本实验结果显示,石斛碱对CYP1A1 酶的活性具有上调作用。CYP1A1酶是细胞色素P450酶家族的主要酶之一,参与临床中约2.5%的药物代谢,如氯丙咪嗪、丙咪嗪、米塞林和度洛西丁等[43]。已有不少中药及其活性成分调节CYP1A1 酶活性的研究,如半枝连中的黄酮类成分可以抑制CYP1A1 酶的活性[44];花楸猕猴桃根可以降低CYP1A1 酶的活性[45];大青叶可以提高CYP1A1 酶的活性[46];黄芩中黄酮类成分可以抑制CYP1A1 酶的活性[47];白藜芦醇可以抑制CYP1A1 酶的活性[48]。这些研究表明CYP1A1 酶在药物代谢过程中发挥重要作用。石斛碱诱导CYP1A1 的活性,可能加快由该酶介导的药物代谢速度,导致不良反应。CYP1A1 被广泛认为是与二恶英、二恶英类化合物和多环芳烃的毒性和致癌性有关[49]。尽管大多数研究都集中在CYP1A1的致癌作用上[50],但最近的研究发现,这种酶在解毒和化学预防中发挥着重要作用[51]。CYP1A1 可能作为一种致癌物解毒酶发挥作用,天然化合物具有的化学预防活性提供了对该酶抗癌保护作用的进一步的研究方向[52]。本研究结果表明,石斛碱和石斛酚均能显著诱导CYP1A1 的表达,这可能与石斛潜在的抗癌机制有关。
生化结果显示,石斛酚高剂量组的血清AST 以及肝脏MDA 升高,而肝脏组织形态正常,表明石斛酚在该剂量下对小鼠肝脏存在轻微损伤,提示在临床应用上需注意石斛酚的剂量风险。此外,在本研究中使用的石斛碱低中高剂量和石斛酚低中剂量对小鼠是安全无毒的,对评估石斛酚和石斛碱的安全性具有重要意义。

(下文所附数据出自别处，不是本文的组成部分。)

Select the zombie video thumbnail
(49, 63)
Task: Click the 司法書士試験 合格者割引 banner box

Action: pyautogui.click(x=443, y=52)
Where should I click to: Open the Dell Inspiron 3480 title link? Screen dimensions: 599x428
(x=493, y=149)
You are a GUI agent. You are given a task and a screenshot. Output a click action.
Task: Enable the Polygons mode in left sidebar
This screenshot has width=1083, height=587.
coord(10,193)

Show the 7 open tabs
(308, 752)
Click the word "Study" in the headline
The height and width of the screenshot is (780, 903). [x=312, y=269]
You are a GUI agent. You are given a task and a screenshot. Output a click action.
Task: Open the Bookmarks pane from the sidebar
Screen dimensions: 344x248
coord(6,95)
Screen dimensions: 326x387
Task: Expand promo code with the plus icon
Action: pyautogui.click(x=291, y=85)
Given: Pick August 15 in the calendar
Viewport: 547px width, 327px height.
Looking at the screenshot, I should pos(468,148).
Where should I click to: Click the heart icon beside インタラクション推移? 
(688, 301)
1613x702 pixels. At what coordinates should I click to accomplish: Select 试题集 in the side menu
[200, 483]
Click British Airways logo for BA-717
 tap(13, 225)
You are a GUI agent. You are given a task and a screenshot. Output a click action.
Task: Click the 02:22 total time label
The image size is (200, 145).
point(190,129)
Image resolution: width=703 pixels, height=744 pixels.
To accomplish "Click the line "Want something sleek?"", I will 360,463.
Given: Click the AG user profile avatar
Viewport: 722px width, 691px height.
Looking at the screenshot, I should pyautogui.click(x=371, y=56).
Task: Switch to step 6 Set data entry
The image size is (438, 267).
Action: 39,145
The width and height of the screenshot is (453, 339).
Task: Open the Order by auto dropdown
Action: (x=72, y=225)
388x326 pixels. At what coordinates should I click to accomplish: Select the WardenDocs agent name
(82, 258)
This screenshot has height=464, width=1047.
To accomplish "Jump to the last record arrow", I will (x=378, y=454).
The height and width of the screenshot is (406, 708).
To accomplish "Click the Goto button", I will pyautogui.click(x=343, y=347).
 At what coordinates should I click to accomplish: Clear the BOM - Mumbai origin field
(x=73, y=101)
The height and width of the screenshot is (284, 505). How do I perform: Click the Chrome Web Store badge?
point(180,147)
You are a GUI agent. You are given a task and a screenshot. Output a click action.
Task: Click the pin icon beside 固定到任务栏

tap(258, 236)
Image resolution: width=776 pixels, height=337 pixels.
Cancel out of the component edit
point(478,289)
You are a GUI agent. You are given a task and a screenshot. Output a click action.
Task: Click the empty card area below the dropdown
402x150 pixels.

综上所述,本研究证实了石斛碱能提高小鼠CYP1A1 酶活性,提示在联合使用含石斛碱药物时需注意CYP1A1 酶代谢的药物的剂量安全,确保这些药物达到合理疗效。本研究有助于更好地了解含石斛碱和石斛酚的中药之间的药物相互作用。然而本研究结果仅限于动物实验,尽管我们的数据对石斛药物的长期应用具有很强的指导意义,但还需做进一步的临床试验来验证。